Russia's foreign-language Oscar entry and first Imax 3D release is big, loud, full of explosions and awash in stereotypes.

STALINGRAD

The steamroller that is Fyodor Bondarchuk’s 3D extravaganza “Stalingrad,” bulldozing its way through B.O. records in Russia and China, is big, loud and full of explosions. It’s also awash in stereotypes, and lacks any characterization more than a millimeter thick. Set during the Battle of Stalingrad in 1942, the pic focuses on a handful of Soviet soldiers holding off Nazis in the city’s central square, with a couple of dames tossed in for sentiment. Russia’s foreign-language film Oscar entry and the first Imax 3D movie released in the Motherland, “Stalingrad” is unlikely to do more than middling biz in the Eurozone.

The Battle of Stalingrad, sometimes called the bloodiest single battle on record, has been cinematic fodder for decades, most recently in 2001’s “Enemy at the Gates.” Scripters Ilya Tilkin and Sergey Snezhkin choose to concentrate on a limited period in a small geographic area; it’s one of their few wise decisions, as the absence of anything other than a regurgitated skeleton plot, with negligible development, hamstrings the entire effort.

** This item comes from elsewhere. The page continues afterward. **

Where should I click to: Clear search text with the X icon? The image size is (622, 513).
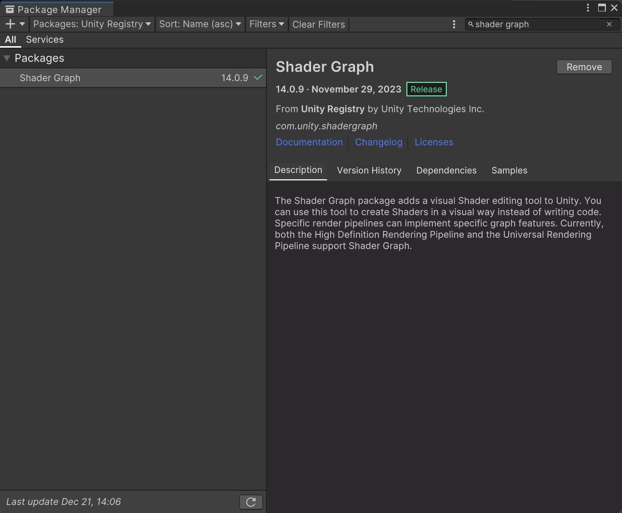click(609, 24)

Especially clumsy is a bookending device, set in the present with Russian emergency aid workers rescuing German teens from the consequences of a Japanese earthquake, which reveals a hesitant understanding of narrative construction.

The purpose of this framing element is to allow the narrator, Gromov (Pyotr Fyodorov), to keep up the trapped teens’ spirits by telling them how he happened to have five fathers. Cut to Stalingrad in the autumn of 1942, with an impressive shot of the Volga River and the city aflame in the distance. The Nazis blow up the fuel supply to hamper Soviet troop movements, and soon there’s a standoff between the German occupiers and a small group of Russians holed up in an apartment building near German command.

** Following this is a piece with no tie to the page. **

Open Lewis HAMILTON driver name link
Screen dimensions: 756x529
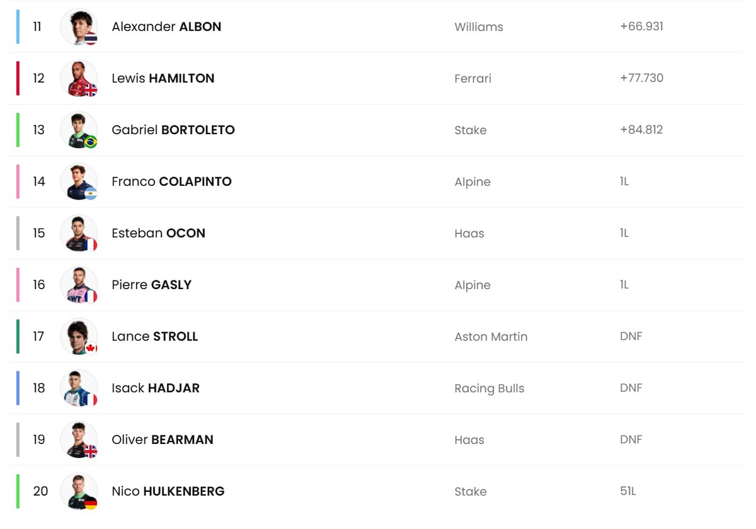pyautogui.click(x=163, y=79)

The sadistic Nazi colonel (Heiner Lauterbach) comes straight out of central casting, shouting about barbarians and people less fastidious than himself; toward the pic’s end, when he screams, “You are a disgrace to the entire Wehrmacht!”, the mind races between Monty Python and “Hogan’s Heroes” for a suitable comparison, except that here it’s not meant to evoke laughs. His invective is addressed to the more honorable Capt. Kahn (Thomas Kretschmann), from a noble Prussian family (natch).

They and their comrades are up against five Russian soldiers headquartered in the scenically distressed apartment of 18-year-old Katya (Maria Smolnikova), bravely carrying on despite the loss of her family and the destruction all around. The five are largely interchangeable at first, but then the narrator conveniently offers just enough details to provide a smidgen of background for each. Katya becomes their mascot, generating feelings both sisterly and romantic.

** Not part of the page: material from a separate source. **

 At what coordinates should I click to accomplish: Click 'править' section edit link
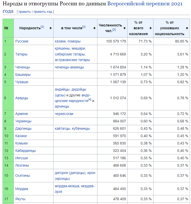[25, 12]
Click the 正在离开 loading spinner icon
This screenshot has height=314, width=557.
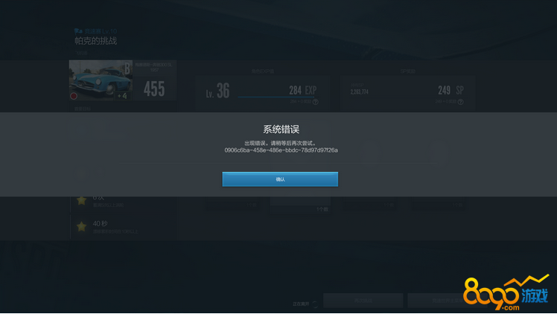coord(315,304)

Capt. Kahn also has a woman of his own, Masha (Yana Studilina), a quiet blonde whom he basically rapes (they have no language in common) but then falls in love with, and he does all he can to shield her from harm. She’s more diffident, hesitantly liking the guy and grateful for his protection, yet knowing she’ll be branded a collaborator should the Nazis pull out. While it’s not the most original plot strand, it at least hints at a vague psychological complexity that’s otherwise absent.

In any event, the characters are mere filler for the main point of “Stalingrad”: detonations and a hefty dollop of rah-rah patriotism. Screaming soldiers are set on fire, buildings are blown up, planes crash. Assaults are filmed in ubiquitous slow-mo to better register the way bodies are thrown into the air. It’s all rather confusing, actually, since the monochromatic tonalities and weak script, lacking in any comprehensible battle strategy, tend to meld the two sides together.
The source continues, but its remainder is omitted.